[Available records]
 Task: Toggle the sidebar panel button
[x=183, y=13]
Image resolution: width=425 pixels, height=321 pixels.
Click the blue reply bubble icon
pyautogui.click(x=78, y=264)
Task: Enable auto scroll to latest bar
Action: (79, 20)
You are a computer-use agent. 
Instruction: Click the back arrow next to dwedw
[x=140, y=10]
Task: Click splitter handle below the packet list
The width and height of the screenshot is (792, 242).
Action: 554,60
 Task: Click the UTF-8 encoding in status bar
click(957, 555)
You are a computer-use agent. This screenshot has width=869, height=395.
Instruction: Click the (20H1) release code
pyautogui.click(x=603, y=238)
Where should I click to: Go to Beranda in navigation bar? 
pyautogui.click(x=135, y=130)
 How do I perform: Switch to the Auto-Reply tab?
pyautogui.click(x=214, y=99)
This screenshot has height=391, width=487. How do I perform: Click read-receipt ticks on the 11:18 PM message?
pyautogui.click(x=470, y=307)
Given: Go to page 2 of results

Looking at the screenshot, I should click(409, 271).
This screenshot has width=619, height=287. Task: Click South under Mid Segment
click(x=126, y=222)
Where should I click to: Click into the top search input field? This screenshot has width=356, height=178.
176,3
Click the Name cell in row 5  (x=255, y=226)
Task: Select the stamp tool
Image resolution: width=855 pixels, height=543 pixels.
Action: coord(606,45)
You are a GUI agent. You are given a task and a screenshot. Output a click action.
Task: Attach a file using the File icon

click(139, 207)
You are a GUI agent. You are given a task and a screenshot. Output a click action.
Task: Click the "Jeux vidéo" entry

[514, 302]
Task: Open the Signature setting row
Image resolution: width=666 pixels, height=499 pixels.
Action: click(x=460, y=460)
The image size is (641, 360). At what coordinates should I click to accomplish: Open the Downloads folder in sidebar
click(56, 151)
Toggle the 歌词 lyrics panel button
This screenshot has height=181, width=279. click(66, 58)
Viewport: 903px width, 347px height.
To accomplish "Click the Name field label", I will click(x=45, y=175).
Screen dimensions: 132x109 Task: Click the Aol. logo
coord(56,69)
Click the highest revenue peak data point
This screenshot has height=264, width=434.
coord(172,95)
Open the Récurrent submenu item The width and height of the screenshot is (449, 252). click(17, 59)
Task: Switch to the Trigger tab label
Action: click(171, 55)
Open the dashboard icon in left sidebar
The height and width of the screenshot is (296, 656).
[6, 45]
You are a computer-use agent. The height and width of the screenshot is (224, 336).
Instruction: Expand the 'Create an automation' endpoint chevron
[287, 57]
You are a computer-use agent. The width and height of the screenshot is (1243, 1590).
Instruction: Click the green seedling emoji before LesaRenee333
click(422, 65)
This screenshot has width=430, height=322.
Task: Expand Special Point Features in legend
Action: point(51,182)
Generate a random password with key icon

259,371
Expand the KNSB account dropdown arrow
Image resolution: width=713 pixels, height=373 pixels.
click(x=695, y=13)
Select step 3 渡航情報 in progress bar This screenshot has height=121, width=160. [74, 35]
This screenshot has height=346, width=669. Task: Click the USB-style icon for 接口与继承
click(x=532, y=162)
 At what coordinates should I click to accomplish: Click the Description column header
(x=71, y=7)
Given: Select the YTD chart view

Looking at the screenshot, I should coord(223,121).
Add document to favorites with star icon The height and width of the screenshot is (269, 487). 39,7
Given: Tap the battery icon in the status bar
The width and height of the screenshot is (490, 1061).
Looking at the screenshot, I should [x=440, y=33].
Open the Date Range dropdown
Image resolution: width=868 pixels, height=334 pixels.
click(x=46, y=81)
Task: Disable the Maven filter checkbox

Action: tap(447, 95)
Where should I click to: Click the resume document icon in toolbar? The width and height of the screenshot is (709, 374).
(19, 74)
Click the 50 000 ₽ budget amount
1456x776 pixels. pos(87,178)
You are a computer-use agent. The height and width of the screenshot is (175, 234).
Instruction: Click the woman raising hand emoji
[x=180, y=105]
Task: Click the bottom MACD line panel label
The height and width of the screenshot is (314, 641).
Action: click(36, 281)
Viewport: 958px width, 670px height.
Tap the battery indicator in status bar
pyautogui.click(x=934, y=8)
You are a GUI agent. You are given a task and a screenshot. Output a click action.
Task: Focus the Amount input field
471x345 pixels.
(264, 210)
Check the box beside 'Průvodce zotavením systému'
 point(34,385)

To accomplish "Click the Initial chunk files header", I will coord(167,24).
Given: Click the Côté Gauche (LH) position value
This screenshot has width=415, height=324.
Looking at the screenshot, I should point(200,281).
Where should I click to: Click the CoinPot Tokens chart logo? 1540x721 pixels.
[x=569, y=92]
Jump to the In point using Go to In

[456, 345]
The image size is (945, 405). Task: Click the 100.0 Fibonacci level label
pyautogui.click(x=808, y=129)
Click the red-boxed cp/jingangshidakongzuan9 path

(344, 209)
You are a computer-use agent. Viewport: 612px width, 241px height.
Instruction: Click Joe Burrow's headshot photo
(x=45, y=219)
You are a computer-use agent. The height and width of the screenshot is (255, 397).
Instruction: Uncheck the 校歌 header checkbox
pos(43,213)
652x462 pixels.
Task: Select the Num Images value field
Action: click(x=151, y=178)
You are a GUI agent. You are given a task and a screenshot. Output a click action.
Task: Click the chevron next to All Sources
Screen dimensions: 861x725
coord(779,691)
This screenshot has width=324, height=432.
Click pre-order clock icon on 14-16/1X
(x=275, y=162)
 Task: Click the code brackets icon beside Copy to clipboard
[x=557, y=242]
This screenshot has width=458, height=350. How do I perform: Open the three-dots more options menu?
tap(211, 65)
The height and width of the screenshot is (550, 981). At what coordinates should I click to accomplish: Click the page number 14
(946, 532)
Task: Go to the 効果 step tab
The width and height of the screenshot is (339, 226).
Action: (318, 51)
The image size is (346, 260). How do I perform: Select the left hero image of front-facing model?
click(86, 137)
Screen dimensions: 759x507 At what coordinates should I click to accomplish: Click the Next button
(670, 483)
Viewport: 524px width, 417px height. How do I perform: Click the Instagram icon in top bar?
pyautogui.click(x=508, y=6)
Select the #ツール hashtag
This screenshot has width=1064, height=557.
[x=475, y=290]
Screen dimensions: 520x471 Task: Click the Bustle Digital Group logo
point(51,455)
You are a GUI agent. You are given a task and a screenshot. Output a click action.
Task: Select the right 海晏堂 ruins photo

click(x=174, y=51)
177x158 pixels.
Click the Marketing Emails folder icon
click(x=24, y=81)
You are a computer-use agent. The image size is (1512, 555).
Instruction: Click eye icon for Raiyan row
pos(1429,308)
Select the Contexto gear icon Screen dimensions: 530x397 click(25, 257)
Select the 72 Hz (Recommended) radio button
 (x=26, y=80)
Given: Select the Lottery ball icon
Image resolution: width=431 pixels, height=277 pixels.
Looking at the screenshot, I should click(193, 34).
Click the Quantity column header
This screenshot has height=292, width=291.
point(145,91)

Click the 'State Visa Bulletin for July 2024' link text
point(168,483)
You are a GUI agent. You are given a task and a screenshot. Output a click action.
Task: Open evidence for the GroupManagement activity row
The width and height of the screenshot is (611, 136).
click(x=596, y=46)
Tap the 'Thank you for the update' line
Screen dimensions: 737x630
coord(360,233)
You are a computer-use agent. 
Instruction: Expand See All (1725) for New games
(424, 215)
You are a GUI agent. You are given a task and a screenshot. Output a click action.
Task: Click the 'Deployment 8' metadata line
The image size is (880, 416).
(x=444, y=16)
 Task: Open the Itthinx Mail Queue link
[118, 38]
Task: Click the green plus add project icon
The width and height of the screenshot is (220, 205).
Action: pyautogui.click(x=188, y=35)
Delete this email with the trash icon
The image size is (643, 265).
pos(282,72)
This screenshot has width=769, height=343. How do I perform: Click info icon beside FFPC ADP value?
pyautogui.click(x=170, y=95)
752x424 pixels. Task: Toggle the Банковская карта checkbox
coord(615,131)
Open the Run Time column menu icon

[Exercise prompt]
Identify the lines in the entries that hold "step" and return each one.

[Response]
Select step 3 渡航情報 in progress bar This screenshot has height=121, width=160. [74, 35]
Task: Go to the 効果 step tab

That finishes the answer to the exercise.